Doctors sterilise up to 400 teenage girls



Jun 3, 2003
GIRLS as young as 14 are being sterilised for years by doctors without their parents’ consent as part of a bid to cut teenage pregnancy rates.

Contraceptive rods about one-and-a-half inches long have been surgically implanted into approximately 400 girls under the age of 16, according to new government figures.

These gradually release a synthetic hormone that stops the production of eggs for up to three years. The government also said that thousands of injections had been given to under-16s to make them infertile for three months.

It is hoped the drug will help cut the number of teenage pregnancies in Britain, which has the highest rate in western Europe.

However, family campaigners and the Conservatives voiced fears that use of the contraceptive, called Implanon, would encourage promiscuity and lead to a rise in sexually transmitted diseases. Concerns have also been expressed about the long-term use of artificial hormones at a time of major hormonal change.

The figures were revealed in an answer to a parliamentary question put by the Conservatives in the Commons.

David Davidson, the Tory health spokesman in the Scottish Parliament, acknowledged teenage pregnancy was "obviously a growing problem" but said handing out contraceptives was the wrong answer. "I’m totally against the idea that under-age children should be able to receive a morning-after pill, contraception or an abortion without the parents being informed.

"It’s about time we educated our young children to take responsibility and understand they take tremendous risks when they take part in sexual activity. Casual sex, particularly with under-age drinking, is leading to a huge explosion in the transfer of diseases, not to mention pregnancy."

He said current sex education was simply a "how-to" guide rather than a programme teaching "responsibility and respect for each other".

"It’s a cultural change we need. That’s why we cannot cut their parents out of the loop," Mr Davidson said.

Guidance from the General Medical Council states that GPs must only consider whether their under-age patient is "capable to decide" on the form of treatment. This follows the Victoria Gillick case in the 1980s. Gillick lost a High Court action in which she tried to stop doctors from prescribing contraception to those under 16 without parental approval.

Dr Trevor Stammers, of the Family Education Trust, said: "I do not believe a doctor who does this to an under-16-year-old girl without her parents’ knowledge is acting in an ethically acceptable way.

"Doctors are giving carte blanche to me to have sex with under-age girls."

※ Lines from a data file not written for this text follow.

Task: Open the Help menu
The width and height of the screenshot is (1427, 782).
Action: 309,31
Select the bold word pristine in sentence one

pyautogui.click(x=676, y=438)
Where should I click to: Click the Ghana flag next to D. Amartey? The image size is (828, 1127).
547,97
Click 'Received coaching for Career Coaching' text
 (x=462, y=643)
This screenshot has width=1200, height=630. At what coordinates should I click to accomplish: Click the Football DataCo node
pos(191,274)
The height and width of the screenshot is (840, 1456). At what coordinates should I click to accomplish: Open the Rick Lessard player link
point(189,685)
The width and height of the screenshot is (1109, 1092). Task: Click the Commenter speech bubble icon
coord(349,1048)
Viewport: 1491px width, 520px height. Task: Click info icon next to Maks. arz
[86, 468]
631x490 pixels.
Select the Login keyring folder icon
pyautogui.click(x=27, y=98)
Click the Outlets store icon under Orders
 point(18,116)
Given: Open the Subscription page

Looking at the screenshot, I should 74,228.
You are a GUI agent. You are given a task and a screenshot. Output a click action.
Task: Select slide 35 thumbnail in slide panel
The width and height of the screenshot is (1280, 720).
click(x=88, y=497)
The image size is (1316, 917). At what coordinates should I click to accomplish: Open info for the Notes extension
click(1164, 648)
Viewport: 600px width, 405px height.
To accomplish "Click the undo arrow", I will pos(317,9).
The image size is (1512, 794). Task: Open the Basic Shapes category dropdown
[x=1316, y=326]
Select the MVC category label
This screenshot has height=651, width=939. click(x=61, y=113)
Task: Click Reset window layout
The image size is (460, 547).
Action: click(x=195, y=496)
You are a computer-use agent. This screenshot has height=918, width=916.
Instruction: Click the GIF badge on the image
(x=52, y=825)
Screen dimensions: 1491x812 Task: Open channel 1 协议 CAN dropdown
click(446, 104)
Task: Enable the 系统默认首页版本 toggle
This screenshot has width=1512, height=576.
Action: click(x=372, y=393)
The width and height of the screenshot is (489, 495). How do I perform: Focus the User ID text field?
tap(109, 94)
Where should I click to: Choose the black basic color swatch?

Dr Anne Szarewski, of the family planning organisation, the Margaret Pyke Centre, said implants and injections were popular with girls who wanted to hide the fact they were sexually active from their parents.

Implanon is put under the skin of the arm. Its effect can last for up to three years and it has similar side effects to the pill.

A spokesman for the Scottish Executive was unable to comment on the extent of Implanon’s use in Scotland, but said the Executive was currently considering a sexual health strategy to address teenage pregnancy rates.

A spokeswoman for the Westminster government’s teenage pregnancy unit said the decision on contraception was for the individual to make.